Steven Delisle
Steven Delisle doit beaucoup à Benoît Groulx
Le jeune défenseur des Olympiques de Gatineau, Steven Delisle, ne cache pas qu'il doit beaucoup à son entraîneur, Benoît Groulx, pour le succès qu'il connaît depuis le début de la saison.
Delisle, 17 ans, en est à sa deuxième saison avec les Olympiques. En date de jeudi, il était le troisième meilleur marqueur chez les défenseurs des Olympiques et le neuvième meilleur chez les défenseurs de la LHJMQ.

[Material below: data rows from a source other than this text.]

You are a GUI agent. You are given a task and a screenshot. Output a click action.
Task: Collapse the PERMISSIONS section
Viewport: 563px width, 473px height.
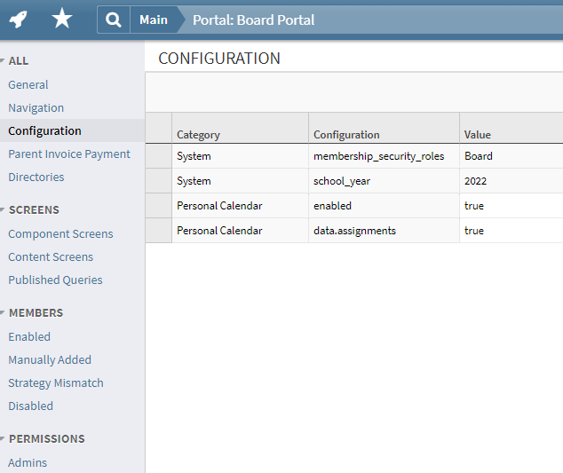2,438
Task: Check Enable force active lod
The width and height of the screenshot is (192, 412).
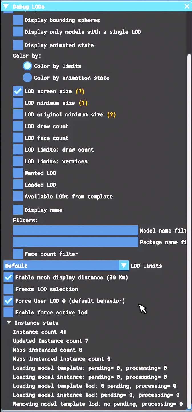Action: 9,312
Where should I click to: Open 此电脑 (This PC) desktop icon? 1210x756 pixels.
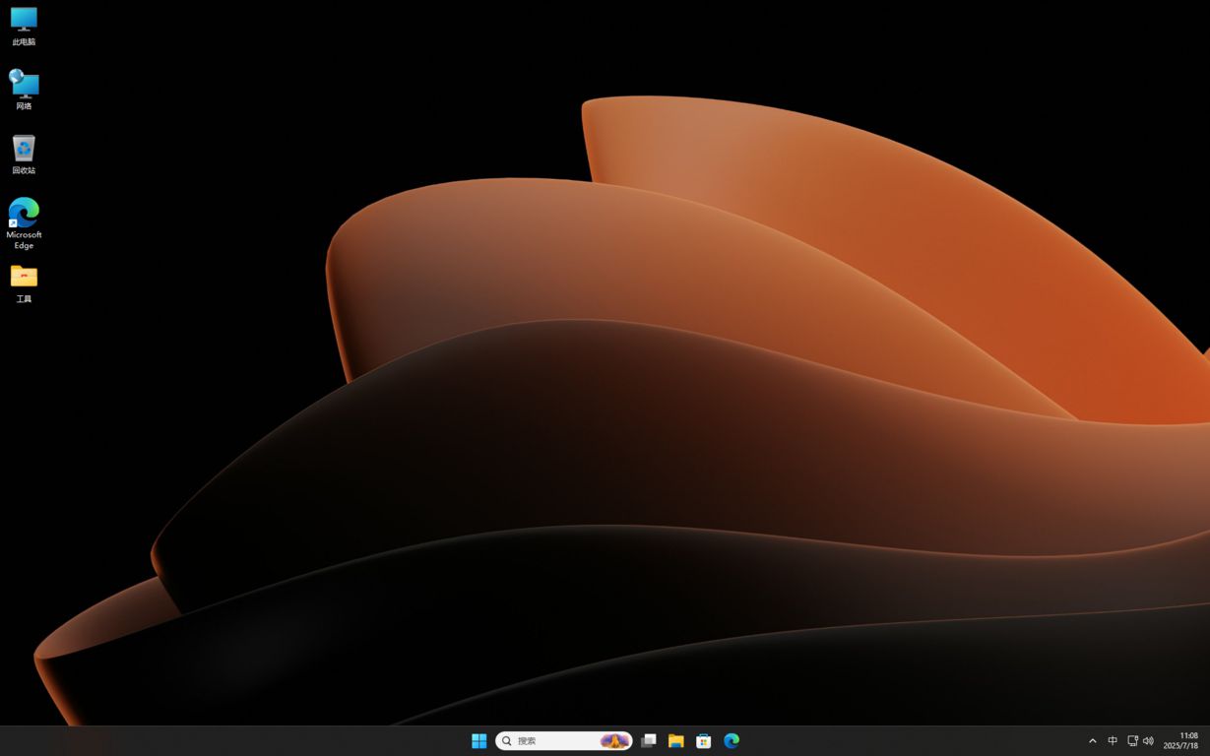coord(23,25)
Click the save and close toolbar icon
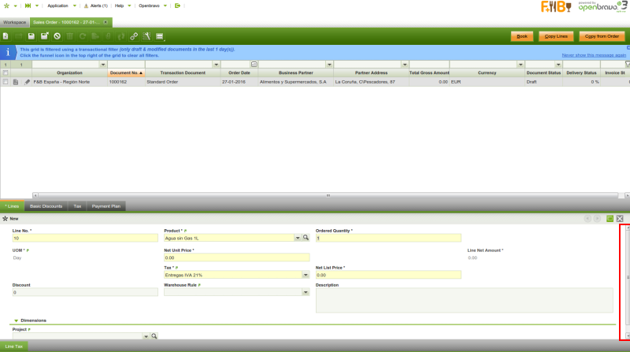Screen dimensions: 630x352 pyautogui.click(x=44, y=36)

Le choix de 2e ronde des Olympiques en 2006 avoue qu'il n'en serait pas là si Benoît Groulx n'avait pas accepté de le garder avec les Olympiques l'an dernier alors qu'il n'avait que 16 ans. «Le fait que je sois resté avec l'équipe l'an dernier m'a vraiment aidé, indique Delisle. Benoît m'avait dit que je jouerais environ 35 parties, mais avec les blessures, j'ai joué plus de la moitié des matchs.» C'est en fait dans 56 matchs que le jeune défenseur a été utilisé, obtenant 12 points.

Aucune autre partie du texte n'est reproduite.